Screenshot grounding data:

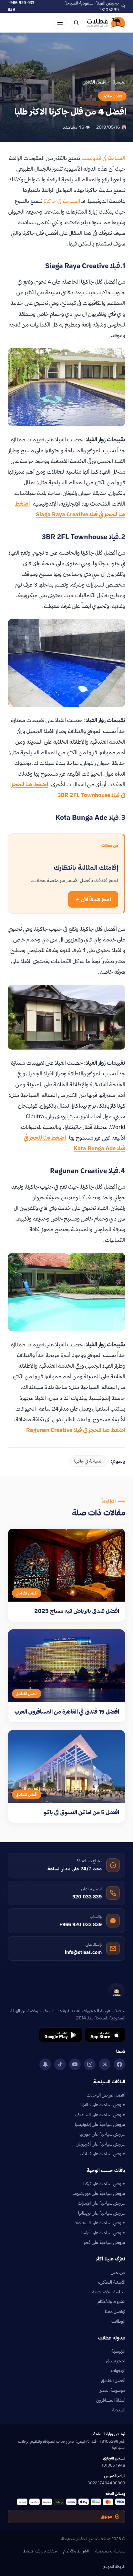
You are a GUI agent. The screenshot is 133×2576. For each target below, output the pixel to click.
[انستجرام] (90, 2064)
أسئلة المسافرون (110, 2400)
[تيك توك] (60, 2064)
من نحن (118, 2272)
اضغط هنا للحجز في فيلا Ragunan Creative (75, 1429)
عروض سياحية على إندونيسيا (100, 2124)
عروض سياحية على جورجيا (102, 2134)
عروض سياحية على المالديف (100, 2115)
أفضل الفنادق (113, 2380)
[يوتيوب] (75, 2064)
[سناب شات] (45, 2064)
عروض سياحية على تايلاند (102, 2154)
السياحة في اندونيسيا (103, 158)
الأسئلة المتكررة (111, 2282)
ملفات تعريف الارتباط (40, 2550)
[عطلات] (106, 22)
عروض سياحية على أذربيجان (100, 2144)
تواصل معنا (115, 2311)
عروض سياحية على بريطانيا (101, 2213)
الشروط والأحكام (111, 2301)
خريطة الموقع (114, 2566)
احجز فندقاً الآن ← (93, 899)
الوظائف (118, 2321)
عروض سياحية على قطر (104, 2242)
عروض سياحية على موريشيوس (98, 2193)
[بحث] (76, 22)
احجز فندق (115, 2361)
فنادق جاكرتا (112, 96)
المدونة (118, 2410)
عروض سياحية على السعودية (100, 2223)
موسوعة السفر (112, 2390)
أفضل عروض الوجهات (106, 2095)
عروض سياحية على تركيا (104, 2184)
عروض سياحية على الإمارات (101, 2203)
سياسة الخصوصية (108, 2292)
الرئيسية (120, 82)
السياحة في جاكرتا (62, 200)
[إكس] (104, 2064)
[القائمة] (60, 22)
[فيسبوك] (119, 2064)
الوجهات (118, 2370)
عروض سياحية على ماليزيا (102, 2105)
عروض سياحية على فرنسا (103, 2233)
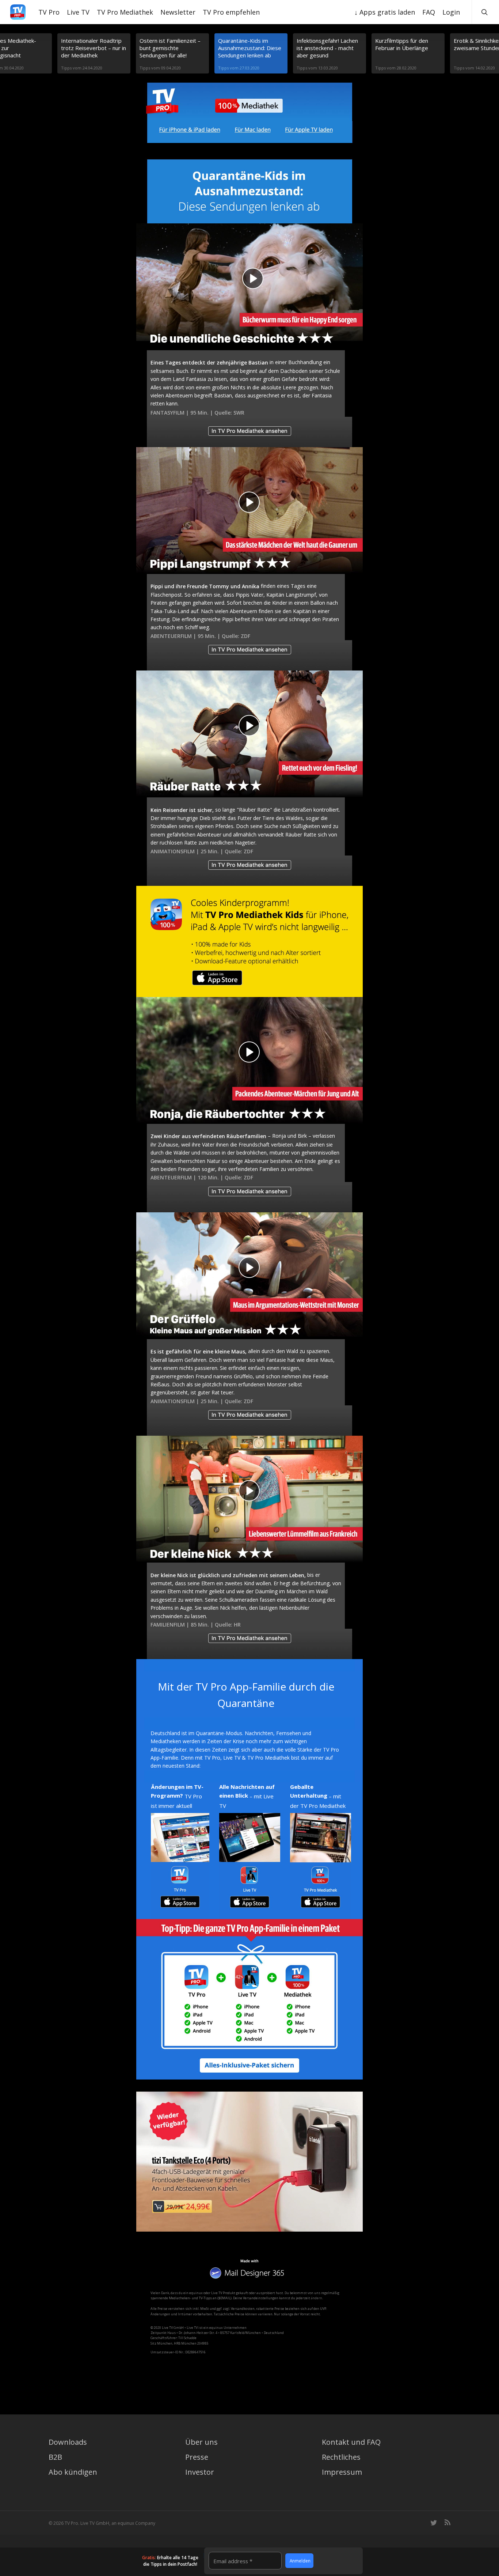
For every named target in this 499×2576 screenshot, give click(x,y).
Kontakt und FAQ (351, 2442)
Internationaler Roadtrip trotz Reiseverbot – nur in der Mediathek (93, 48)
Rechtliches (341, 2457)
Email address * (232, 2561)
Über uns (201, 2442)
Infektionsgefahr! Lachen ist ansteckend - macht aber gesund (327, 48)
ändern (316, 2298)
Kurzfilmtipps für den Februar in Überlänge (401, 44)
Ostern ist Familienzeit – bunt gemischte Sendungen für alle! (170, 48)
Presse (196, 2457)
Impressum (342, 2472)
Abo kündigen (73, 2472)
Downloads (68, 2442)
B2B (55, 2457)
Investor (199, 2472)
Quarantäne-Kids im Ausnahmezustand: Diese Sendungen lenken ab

## Your goal
Using the records above, set down exactly the lines from the one with "أسئلة المسافرون (110, 2400)" through the one with "الأسئلة المتكررة (111, 2282)", inclusive, and nothing more.

## Response to the exercise
أسئلة المسافرون (110, 2400)
[تيك توك] (60, 2064)
من نحن (118, 2272)
اضغط هنا للحجز في فيلا Ragunan Creative (75, 1429)
عروض سياحية على إندونيسيا (100, 2124)
عروض سياحية على جورجيا (102, 2134)
عروض سياحية على المالديف (100, 2115)
أفضل الفنادق (113, 2380)
[يوتيوب] (75, 2064)
[سناب شات] (45, 2064)
عروض سياحية على تايلاند (102, 2154)
السياحة في اندونيسيا (103, 158)
الأسئلة المتكررة (111, 2282)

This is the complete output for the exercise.